Mr. Putin said the development of these weapons was a result of the
“...US
pulling out of the 1972 anti-ballistic missile treaty signed with
the Soviet Union.” The speech in which Mr. Putin made this threat
“...came in the same month that the Pentagon
released a new nuclear arms policy, which followed on from a
promise by the US president, Donald Trump, to develop an arsenal 'so
strong and powerful that it will deter any acts of aggression'.”

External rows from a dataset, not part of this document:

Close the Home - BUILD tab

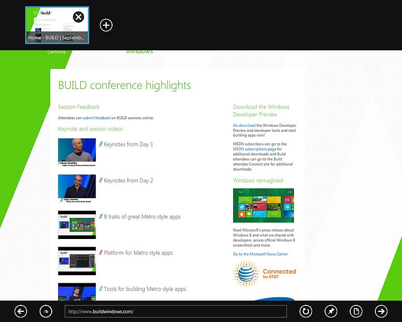coord(78,17)
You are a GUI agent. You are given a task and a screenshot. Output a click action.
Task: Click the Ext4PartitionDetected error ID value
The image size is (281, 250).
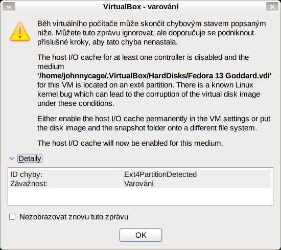[160, 174]
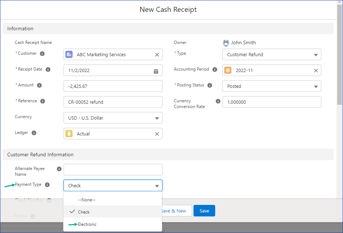Clear the Actual ledger selection
The width and height of the screenshot is (343, 233).
[157, 134]
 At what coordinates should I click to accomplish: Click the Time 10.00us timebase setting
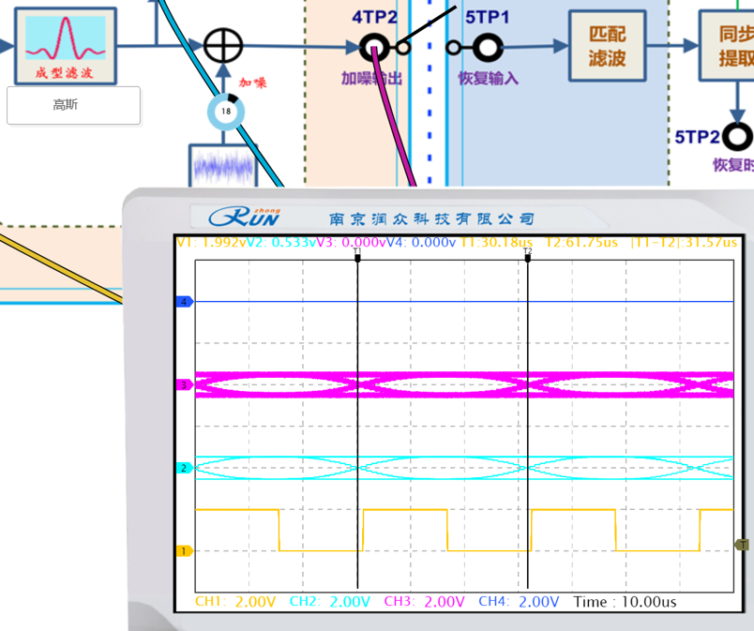625,602
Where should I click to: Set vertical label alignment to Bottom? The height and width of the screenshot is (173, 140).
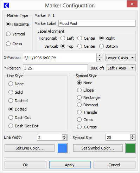[x=108, y=46]
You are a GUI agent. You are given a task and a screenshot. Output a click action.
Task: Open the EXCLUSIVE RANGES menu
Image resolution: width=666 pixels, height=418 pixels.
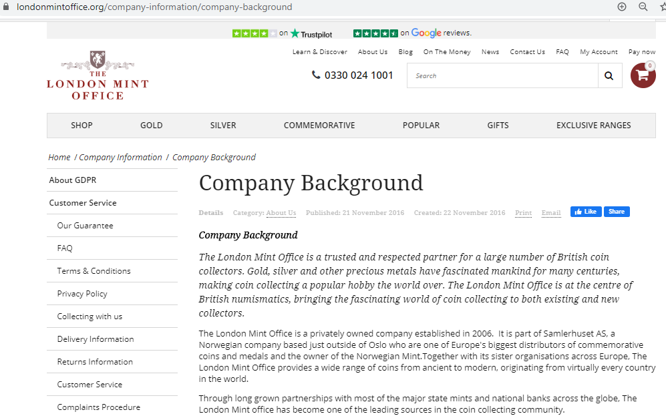click(593, 126)
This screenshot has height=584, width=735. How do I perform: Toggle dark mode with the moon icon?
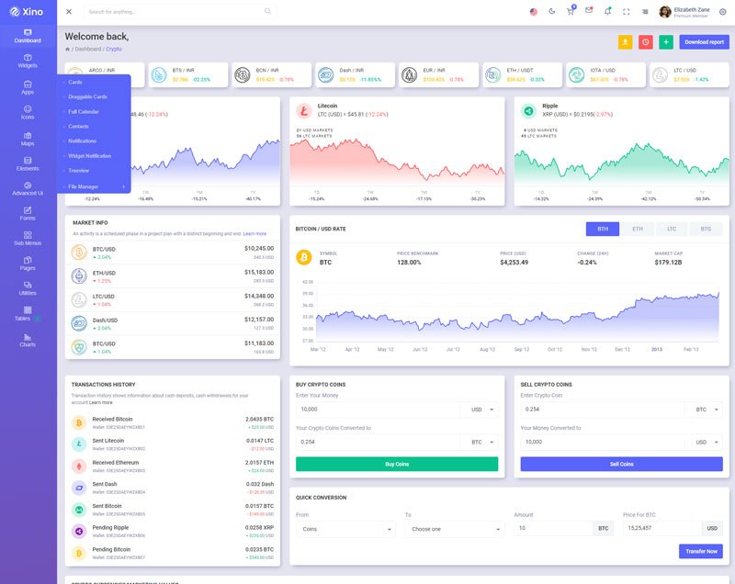(552, 12)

Is this Mr. Putin's way of reminding
Mr. Trump of who is the boss? Or is it merely a reaction to the
hawkish behavior that threatens to keep Russian military aggression
in check? Whatever Mr. Putin's intent may be, he could not have made
this threat of nuclear proliferation at a worst time for Donald
Trump!
As Vox reported “... Special counsel Robert
Mueller’s team has either indicted or gotten guilty pleas from
19 people and three companies so far — with most of those being
announced just in the past two weeks.
That group is composed of four former Trump advisers, 13 Russian
nationals, three Russian companies, one California man, and one
London-based lawyer. Five of these people have already pleaded guilty
— the latest being former Trump campaign staffer Rick
Gates, who signed a plea
deal and committed to cooperate with Mueller’s investigation
Friday.”
”Special
counsel Robert Mueller's team is asking witnesses pointed questions
about whether
Donald Trump was aware that Democratic emails had been stolen
before that was publicly known, and whether he was involved in their
strategic release, according to multiple people familiar with the
probe.
Mueller's
investigators have asked witnesses whether Trump was aware of plans
for WikiLeaks to publish the emails. They have also asked about the
relationship between GOP operative Roger Stone and WikiLeaks founder
Julian Assange, and why Trump took policy positions favorable to
Russia.
The line of
questioning suggests the special counsel, who
is tasked with examining whether there was collusion between the
Trump campaign and Russia during the 2016 election, is looking into
possible coordination between WikiLeaks and Trump associates in
disseminating the emails, which U.S. intelligence officials say were
stolen by Russia.”
The new threats of an arms race by Putin make any conspiracy or collusion with Russia to interfere in our elections all the more egregious, and they make Trump's refusal to enforce the congressionally mandated sanctions against Russia all the more damning. During the cold war any conspiracy involving US citizens and the Soviet Union against this country and its allies was considered treasonous by a majority of the people even though such a conspiracy did not meet the legal definition of treason. Even the legal distinction between espionage and treason was often meaningless to defendants convicted of either crime, e.g. although the Rosenbergs could not be charged with treason because we were not technically “at war” with the Soviet Union, their conviction for espionage carried with it the same penalty as a conviction for treason and they were executed! The threat from Russia then and now is real, and Putin has just reminded us of how grave that threat is. We desperately need an honest President who will defend this country from all threats foreign and domestic!